AIM OF THE EXERCISE:
Put the lines into a numbered list, leaving out any blank lines: begin at the line that has "You are a computer-use" and stop after the line that has "click(x=482, y=129)". Please leave the pictures out of the answer.

EXERCISE MATERIAL:
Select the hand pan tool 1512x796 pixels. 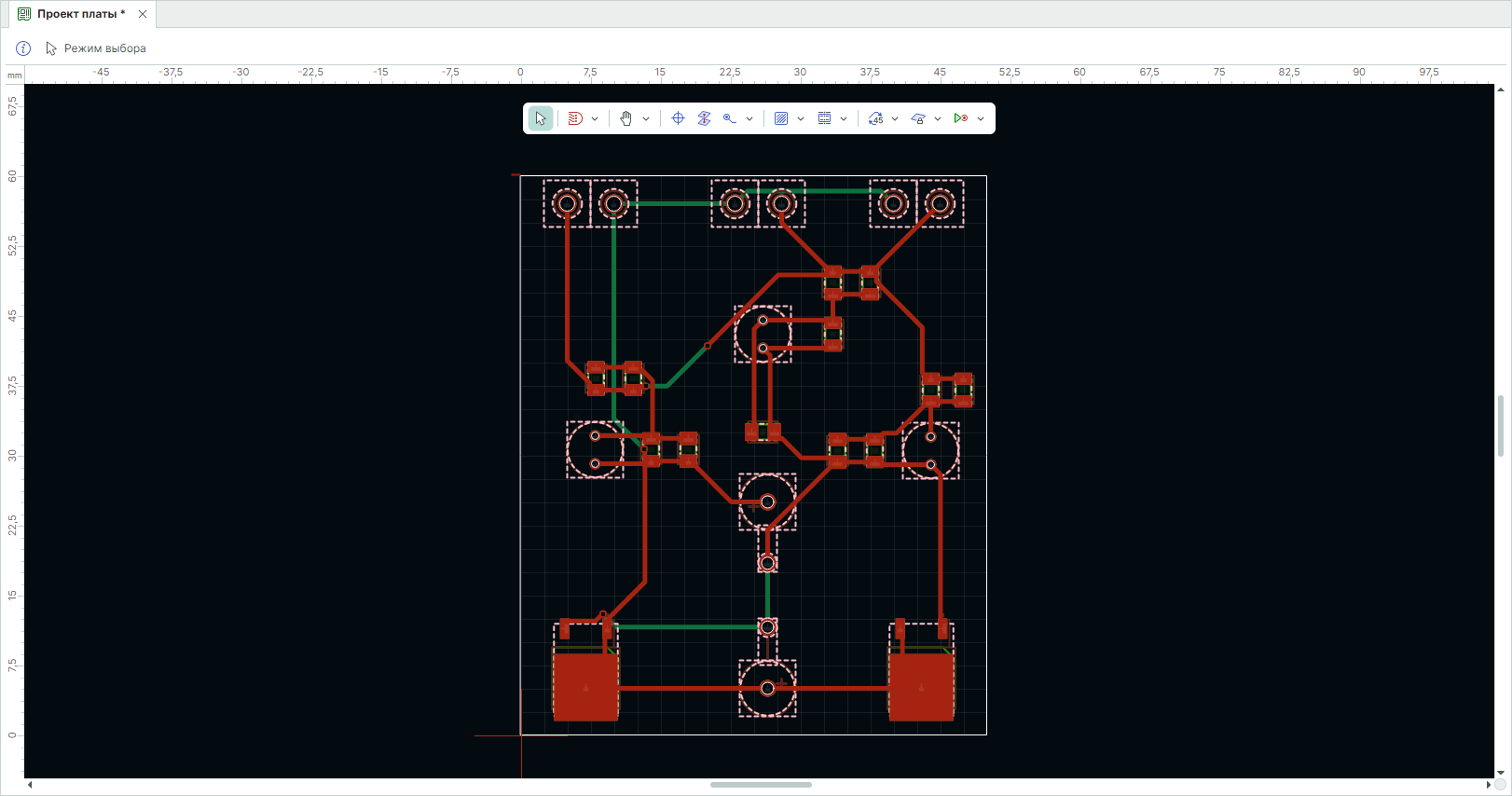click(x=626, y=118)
---
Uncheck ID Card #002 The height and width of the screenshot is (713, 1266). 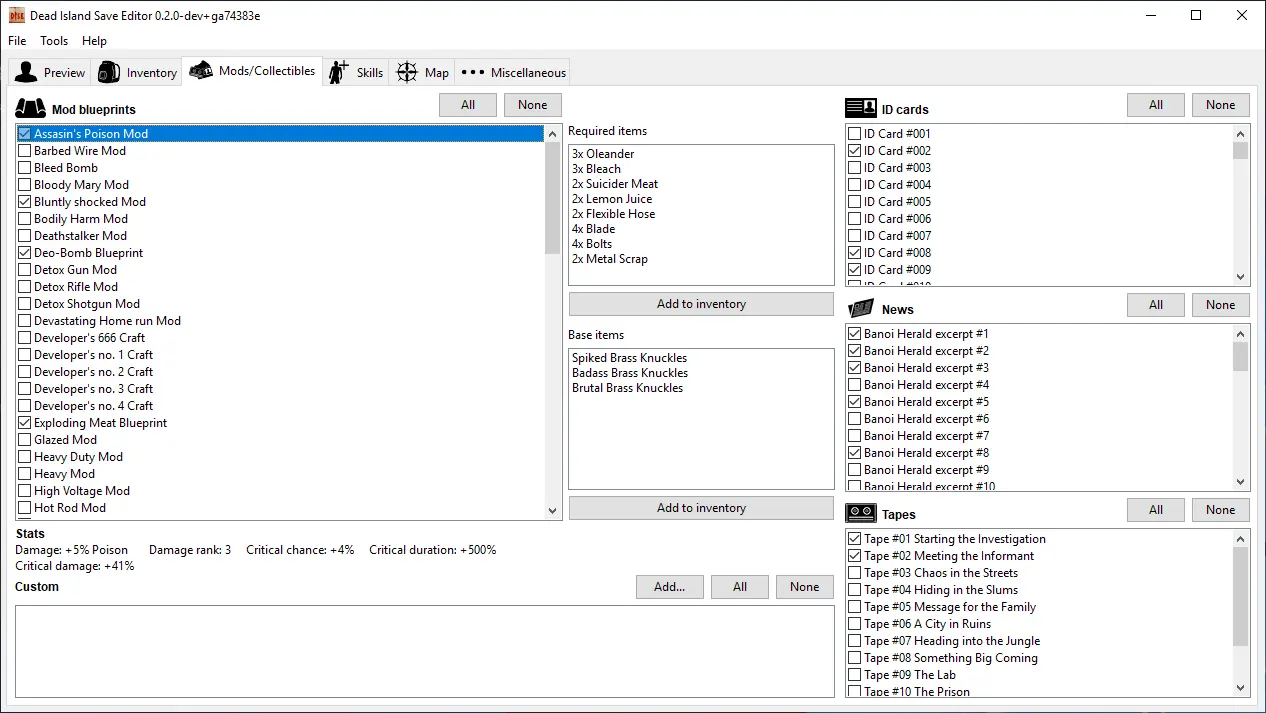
--
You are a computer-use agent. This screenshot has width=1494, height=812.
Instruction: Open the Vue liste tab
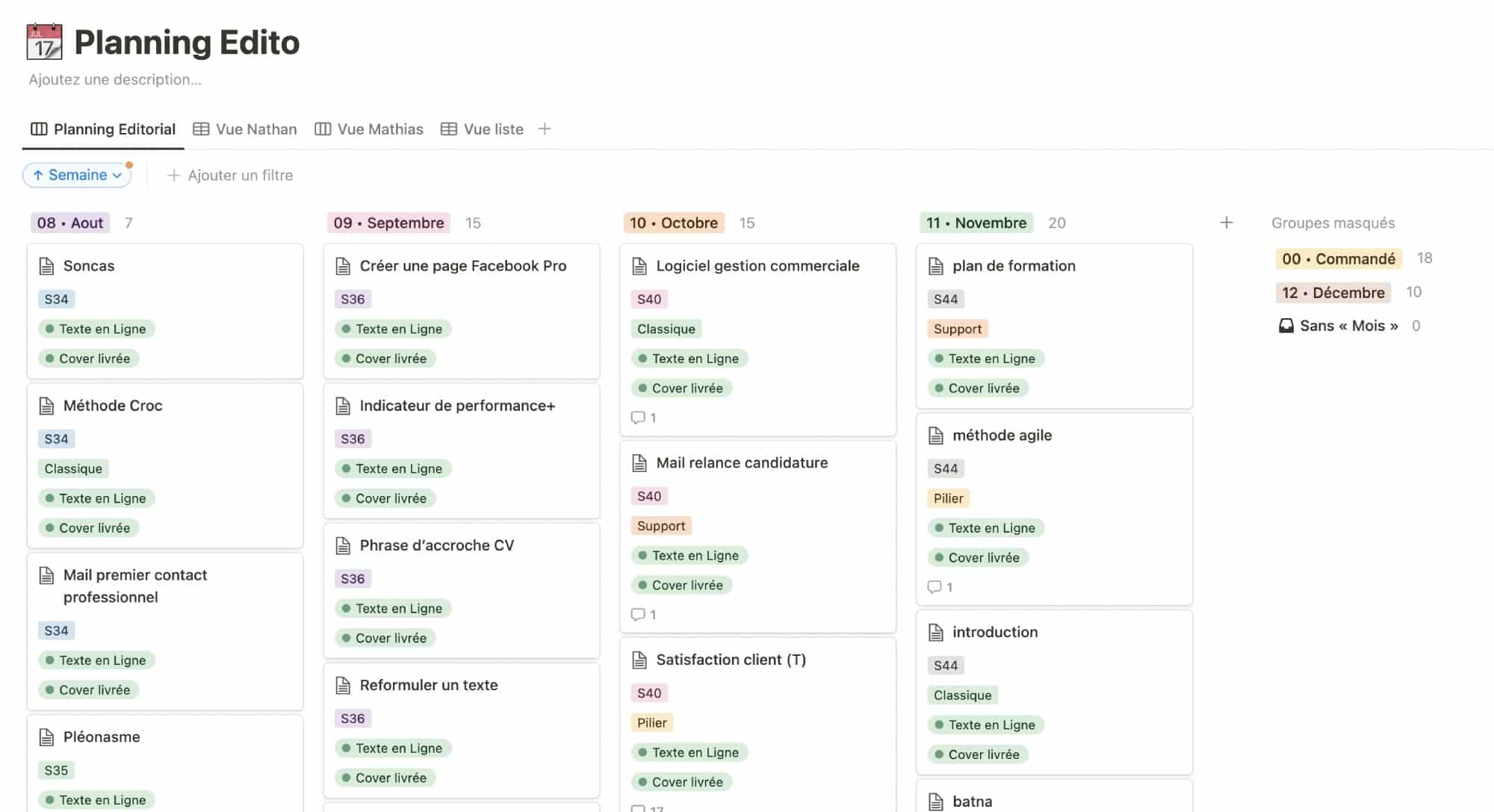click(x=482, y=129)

THE COMPLETED TASK:
1. You are a computer-use agent. This screenshot has width=1494, height=812.
2. Instruction: Open the Vue liste tab
3. click(x=482, y=129)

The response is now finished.